*What you need to do*: Copy out the following records word for word, keeping every line as it appears.
START Records shown
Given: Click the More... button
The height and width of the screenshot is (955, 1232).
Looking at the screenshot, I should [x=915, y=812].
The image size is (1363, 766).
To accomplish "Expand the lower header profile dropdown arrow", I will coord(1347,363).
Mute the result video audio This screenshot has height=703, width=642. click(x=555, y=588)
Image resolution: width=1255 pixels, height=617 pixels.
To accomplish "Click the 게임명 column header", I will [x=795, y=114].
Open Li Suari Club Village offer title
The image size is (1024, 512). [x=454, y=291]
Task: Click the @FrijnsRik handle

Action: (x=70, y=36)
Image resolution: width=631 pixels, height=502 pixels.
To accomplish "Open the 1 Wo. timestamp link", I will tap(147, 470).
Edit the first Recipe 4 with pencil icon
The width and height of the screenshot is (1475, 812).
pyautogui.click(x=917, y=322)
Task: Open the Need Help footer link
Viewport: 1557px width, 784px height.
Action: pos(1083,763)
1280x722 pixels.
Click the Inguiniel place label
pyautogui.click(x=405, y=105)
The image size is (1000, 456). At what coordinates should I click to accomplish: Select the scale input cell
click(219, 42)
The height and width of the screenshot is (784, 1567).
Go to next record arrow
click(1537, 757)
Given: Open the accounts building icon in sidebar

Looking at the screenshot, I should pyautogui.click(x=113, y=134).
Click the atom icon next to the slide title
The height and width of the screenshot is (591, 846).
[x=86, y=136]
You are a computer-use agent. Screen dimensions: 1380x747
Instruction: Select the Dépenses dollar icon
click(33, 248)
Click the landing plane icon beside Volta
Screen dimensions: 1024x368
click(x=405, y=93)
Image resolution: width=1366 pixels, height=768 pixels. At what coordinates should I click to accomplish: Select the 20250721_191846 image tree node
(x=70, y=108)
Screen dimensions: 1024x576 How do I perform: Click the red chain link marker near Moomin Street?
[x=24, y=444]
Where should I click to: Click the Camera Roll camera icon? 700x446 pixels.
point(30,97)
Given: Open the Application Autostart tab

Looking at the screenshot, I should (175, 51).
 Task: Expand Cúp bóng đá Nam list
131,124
END Records shown
*Task solution*:
Given: Click the More... button
The height and width of the screenshot is (955, 1232).
Looking at the screenshot, I should [x=915, y=812].
The image size is (1363, 766).
To accomplish "Expand the lower header profile dropdown arrow", I will coord(1347,363).
Mute the result video audio This screenshot has height=703, width=642. click(x=555, y=588)
Image resolution: width=1255 pixels, height=617 pixels.
To accomplish "Click the 게임명 column header", I will [x=795, y=114].
Open Li Suari Club Village offer title
The image size is (1024, 512). [x=454, y=291]
Task: Click the @FrijnsRik handle

Action: (x=70, y=36)
Image resolution: width=631 pixels, height=502 pixels.
To accomplish "Open the 1 Wo. timestamp link", I will tap(147, 470).
Edit the first Recipe 4 with pencil icon
The width and height of the screenshot is (1475, 812).
pyautogui.click(x=917, y=322)
Task: Open the Need Help footer link
Viewport: 1557px width, 784px height.
Action: pos(1083,763)
1280x722 pixels.
Click the Inguiniel place label
pyautogui.click(x=405, y=105)
The image size is (1000, 456). At what coordinates should I click to accomplish: Select the scale input cell
click(219, 42)
The height and width of the screenshot is (784, 1567).
Go to next record arrow
click(1537, 757)
Given: Open the accounts building icon in sidebar

Looking at the screenshot, I should pyautogui.click(x=113, y=134).
Click the atom icon next to the slide title
The height and width of the screenshot is (591, 846).
[x=86, y=136]
You are a computer-use agent. Screen dimensions: 1380x747
Instruction: Select the Dépenses dollar icon
click(33, 248)
Click the landing plane icon beside Volta
Screen dimensions: 1024x368
click(x=405, y=93)
Image resolution: width=1366 pixels, height=768 pixels. At what coordinates should I click to accomplish: Select the 20250721_191846 image tree node
(x=70, y=108)
Screen dimensions: 1024x576 How do I perform: Click the red chain link marker near Moomin Street?
[x=24, y=444]
Where should I click to: Click the Camera Roll camera icon? 700x446 pixels.
point(30,97)
Given: Open the Application Autostart tab

Looking at the screenshot, I should (175, 51).
 Task: Expand Cúp bóng đá Nam list
131,124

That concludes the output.